(Problem details):
This exercise calls for every line of the data below with the string "dropdown" in it.

(Data provided):
-=-=-=-=-

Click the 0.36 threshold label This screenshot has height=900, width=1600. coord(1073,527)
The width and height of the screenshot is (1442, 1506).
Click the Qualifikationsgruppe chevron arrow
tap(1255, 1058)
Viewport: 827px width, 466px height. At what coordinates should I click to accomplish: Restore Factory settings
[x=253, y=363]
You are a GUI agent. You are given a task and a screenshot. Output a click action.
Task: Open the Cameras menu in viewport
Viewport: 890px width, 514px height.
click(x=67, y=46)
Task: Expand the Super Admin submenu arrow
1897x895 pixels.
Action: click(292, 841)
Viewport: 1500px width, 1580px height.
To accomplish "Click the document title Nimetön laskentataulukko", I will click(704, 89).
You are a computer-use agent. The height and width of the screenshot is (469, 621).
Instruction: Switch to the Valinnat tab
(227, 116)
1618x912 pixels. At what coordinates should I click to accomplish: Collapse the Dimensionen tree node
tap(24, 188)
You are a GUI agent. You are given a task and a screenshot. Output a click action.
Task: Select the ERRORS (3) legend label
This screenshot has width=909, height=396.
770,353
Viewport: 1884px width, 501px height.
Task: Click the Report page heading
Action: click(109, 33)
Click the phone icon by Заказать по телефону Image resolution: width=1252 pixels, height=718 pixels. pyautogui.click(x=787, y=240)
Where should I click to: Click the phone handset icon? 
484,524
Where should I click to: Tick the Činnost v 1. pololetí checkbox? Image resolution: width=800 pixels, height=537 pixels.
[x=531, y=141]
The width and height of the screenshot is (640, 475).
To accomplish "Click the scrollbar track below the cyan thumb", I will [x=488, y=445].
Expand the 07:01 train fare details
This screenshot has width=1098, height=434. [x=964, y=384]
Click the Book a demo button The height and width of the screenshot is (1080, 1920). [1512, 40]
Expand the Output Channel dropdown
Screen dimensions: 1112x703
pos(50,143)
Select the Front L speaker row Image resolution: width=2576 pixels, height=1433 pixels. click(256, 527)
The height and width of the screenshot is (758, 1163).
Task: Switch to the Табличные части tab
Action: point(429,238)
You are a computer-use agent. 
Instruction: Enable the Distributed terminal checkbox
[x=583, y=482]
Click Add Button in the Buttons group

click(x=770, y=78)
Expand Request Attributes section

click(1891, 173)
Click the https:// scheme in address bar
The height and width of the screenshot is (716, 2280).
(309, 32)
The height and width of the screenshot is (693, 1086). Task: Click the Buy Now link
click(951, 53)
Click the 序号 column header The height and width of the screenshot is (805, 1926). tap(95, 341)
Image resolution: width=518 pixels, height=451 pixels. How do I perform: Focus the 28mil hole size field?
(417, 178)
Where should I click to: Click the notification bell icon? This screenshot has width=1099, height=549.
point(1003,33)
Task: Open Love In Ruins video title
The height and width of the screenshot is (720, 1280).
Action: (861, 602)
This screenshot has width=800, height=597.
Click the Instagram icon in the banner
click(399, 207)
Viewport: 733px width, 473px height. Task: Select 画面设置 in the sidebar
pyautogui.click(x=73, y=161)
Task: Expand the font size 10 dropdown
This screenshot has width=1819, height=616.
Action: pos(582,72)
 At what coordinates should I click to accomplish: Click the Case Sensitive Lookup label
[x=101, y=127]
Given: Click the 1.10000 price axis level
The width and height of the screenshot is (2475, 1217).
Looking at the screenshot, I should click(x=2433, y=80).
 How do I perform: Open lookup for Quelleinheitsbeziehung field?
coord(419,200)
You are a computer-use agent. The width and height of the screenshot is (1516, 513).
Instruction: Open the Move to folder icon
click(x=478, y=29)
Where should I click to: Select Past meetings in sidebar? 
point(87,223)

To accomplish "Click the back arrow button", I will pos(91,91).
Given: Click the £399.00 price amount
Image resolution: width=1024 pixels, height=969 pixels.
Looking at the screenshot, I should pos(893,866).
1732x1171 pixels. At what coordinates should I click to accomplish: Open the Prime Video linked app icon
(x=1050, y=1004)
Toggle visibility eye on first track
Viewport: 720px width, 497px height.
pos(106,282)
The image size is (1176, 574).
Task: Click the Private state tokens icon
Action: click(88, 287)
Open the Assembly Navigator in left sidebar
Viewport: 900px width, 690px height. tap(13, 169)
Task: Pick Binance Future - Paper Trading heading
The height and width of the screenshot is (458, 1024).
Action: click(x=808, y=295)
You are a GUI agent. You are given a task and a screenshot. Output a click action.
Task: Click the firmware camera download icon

-=-=-=-=-

(Exercise result):
Expand the Output Channel dropdown
Task: Expand the font size 10 dropdown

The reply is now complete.